Extract provided
Cooper: $15 minimum wage for Chattanooga? What about the rest of the story

Associated Press File Photo / Establishments on almost any street in American, like Peach Street in Erie, Pa., are offering employees starting pay at well above the minimum wage of $7.25 an hour.
Associated Press File Photo / Establishments on almost any street in American, like Peach Street in Erie, Pa., are offering employees starting pay at well above the minimum wage of $7.25 an hour.

We wonder if those who saw a new study that suggested Chattanooga would be among the cities that would benefit most from a $15 an hour minimum wage rise understand the results of such a study actually argue against a minimum wage increase.

We're not necessarily against a modest minimum wage hike, but proponents of more than doubling the current rate in five years seem to believe that such a leap will somehow smooth things out - that a $15 minimum wage finally will allow you to live the same way in Chattanooga as you do in New York City.

It just doesn't work that way.

The Lending Tree study of a Massachusetts Institute of Technology wage analysis indicates a $15 minimum wage in Chattanooga, where the cost of living is relatively low, would be more than $2 per hour above $12.84, the amount the analysis refers to as a baseline living wage in the Scenic City. Indeed, according to the analysis, the $15 amount would exceed the living wage in 63 of the largest 100 metro areas examined.

In large metropolitan areas, where the cost of living is much higher, though, the same wage does not allow an individual to come close to a baseline living wage.

Six metro areas, Los Angeles, New York City, San Jose, Calif., Seattle, San Francisco and Washington, D.C., for instance, already have minimum wages of at least $15. In San Jose, where the minimum wage is $15.45, the highest in the country, the baseline living wage is an astounding $25.12 per hour.

In those areas, the cry undoubtedly goes out for an even higher amount, say $20 an hour, $25 or even higher. And what's good for one city, the financially illiterate then would argue, is good for another.

Such a wage spiral is not only inflationary - when pay goes up, prices consumers pay go up - but is a sure job killer, as numerous studies have shown. A National Federation of Independent Business (NFIB) survey, for instance, found with a $15 minimum wage some 1.6 million jobs could be lost, mostly the small and family-owned businesses that for years have been the lifeblood of the country.

Besides, businesses are already doing what is supposed to be done in a market economy - raising the wages they offer in order to get and keep the employees they want. One doesn't have to go far down any commercial street in Chattanooga - or any other city in the U.S. - to find employers offering $11-, $12-, $13-plus an hour as a starting salary.

Indeed, we wonder what jobs anyone would expect to be more than entry-level employment, much less one's lifetime occupation, are paying $7.25 an hour these days, the amount the minimum wage was raised to most recently in 2009.

Supplied material
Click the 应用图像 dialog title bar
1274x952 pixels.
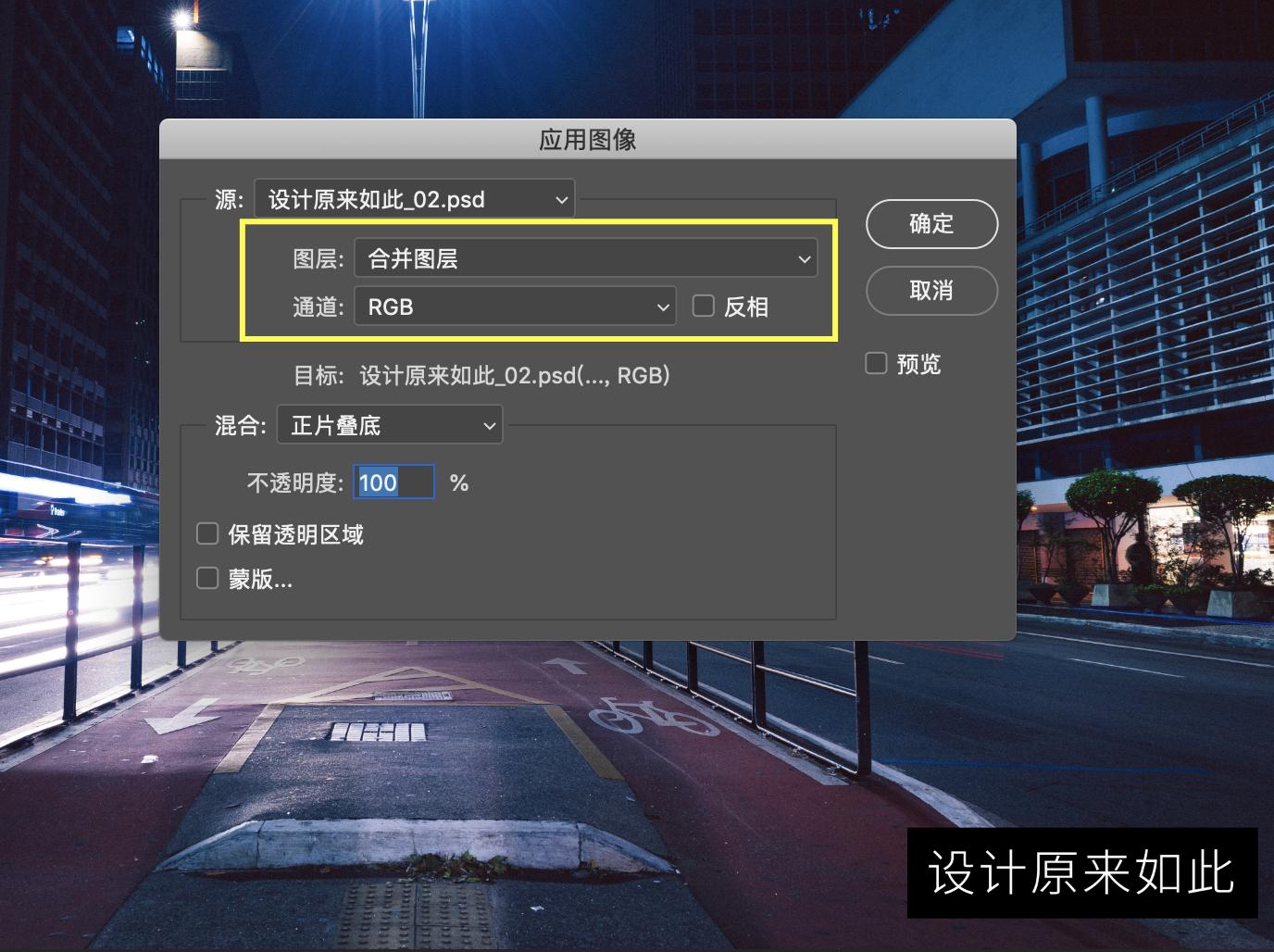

Problem description
In the column on a $15 minimum wage for Chattanooga, what baseline living wage does the analysis give for San Jose?

Solution for this exercise
$25.12 per hour.